EXERCISE DIRECTIONS - After finding the line with "Viewport: 722px width, 544px" in the entries below, retype exactly each line from there through the line with "This screenshot has height=461, width=1568.", including that final line.

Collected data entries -

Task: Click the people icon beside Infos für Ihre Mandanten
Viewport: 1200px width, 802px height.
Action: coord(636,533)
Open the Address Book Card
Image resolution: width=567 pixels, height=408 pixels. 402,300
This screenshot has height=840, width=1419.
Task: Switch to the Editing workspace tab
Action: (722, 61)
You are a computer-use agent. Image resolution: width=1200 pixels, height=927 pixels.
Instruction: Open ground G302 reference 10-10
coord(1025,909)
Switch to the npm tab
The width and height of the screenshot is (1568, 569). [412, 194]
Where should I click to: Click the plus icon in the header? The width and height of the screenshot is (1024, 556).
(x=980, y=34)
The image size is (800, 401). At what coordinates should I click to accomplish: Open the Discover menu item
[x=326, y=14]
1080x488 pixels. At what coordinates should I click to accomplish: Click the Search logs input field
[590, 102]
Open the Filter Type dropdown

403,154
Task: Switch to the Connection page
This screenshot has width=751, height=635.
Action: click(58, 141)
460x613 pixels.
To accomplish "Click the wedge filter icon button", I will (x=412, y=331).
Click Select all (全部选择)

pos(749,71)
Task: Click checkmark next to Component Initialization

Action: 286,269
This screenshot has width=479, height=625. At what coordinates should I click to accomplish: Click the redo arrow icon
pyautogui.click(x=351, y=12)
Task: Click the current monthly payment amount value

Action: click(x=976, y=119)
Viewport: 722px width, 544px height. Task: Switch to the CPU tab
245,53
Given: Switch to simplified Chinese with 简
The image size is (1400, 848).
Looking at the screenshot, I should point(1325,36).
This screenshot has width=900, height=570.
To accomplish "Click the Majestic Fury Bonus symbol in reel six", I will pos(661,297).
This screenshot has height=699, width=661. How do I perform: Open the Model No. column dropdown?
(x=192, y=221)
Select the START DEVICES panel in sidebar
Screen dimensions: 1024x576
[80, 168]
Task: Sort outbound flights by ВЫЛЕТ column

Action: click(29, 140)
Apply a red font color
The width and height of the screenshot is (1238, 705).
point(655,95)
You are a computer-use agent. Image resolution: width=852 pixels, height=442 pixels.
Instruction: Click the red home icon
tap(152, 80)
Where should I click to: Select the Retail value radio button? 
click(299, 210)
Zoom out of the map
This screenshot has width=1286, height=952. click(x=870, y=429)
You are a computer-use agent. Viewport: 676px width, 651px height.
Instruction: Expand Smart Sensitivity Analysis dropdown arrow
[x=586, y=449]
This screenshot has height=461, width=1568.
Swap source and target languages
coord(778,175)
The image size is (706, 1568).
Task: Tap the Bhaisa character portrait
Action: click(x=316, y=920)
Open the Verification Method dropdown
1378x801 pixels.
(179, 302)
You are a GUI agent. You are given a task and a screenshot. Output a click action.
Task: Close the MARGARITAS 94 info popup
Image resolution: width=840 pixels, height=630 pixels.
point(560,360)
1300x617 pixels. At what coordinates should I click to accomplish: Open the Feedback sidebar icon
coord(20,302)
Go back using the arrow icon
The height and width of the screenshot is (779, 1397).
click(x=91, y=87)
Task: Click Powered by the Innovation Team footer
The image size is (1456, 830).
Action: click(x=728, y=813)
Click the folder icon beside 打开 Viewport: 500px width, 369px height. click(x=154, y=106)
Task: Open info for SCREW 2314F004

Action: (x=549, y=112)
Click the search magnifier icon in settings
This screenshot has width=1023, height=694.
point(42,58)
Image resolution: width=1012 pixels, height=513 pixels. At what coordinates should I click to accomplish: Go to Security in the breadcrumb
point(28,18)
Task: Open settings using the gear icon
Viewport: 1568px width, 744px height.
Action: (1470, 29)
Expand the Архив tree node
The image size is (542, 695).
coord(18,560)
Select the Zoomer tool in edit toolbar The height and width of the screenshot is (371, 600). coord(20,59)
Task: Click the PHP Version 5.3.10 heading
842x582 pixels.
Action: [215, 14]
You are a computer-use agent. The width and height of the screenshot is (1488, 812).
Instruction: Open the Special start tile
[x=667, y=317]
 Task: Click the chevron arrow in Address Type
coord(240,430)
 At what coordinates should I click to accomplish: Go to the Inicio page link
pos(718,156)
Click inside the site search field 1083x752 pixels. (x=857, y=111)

ANSWER TO THE EXERCISE -
Viewport: 722px width, 544px height. Task: Switch to the CPU tab
245,53
Given: Switch to simplified Chinese with 简
The image size is (1400, 848).
Looking at the screenshot, I should point(1325,36).
This screenshot has width=900, height=570.
To accomplish "Click the Majestic Fury Bonus symbol in reel six", I will pos(661,297).
This screenshot has height=699, width=661. How do I perform: Open the Model No. column dropdown?
(x=192, y=221)
Select the START DEVICES panel in sidebar
Screen dimensions: 1024x576
[80, 168]
Task: Sort outbound flights by ВЫЛЕТ column

Action: click(29, 140)
Apply a red font color
The width and height of the screenshot is (1238, 705).
point(655,95)
You are a computer-use agent. Image resolution: width=852 pixels, height=442 pixels.
Instruction: Click the red home icon
tap(152, 80)
Where should I click to: Select the Retail value radio button? 
click(299, 210)
Zoom out of the map
This screenshot has width=1286, height=952. click(x=870, y=429)
You are a computer-use agent. Viewport: 676px width, 651px height.
Instruction: Expand Smart Sensitivity Analysis dropdown arrow
[x=586, y=449]
This screenshot has height=461, width=1568.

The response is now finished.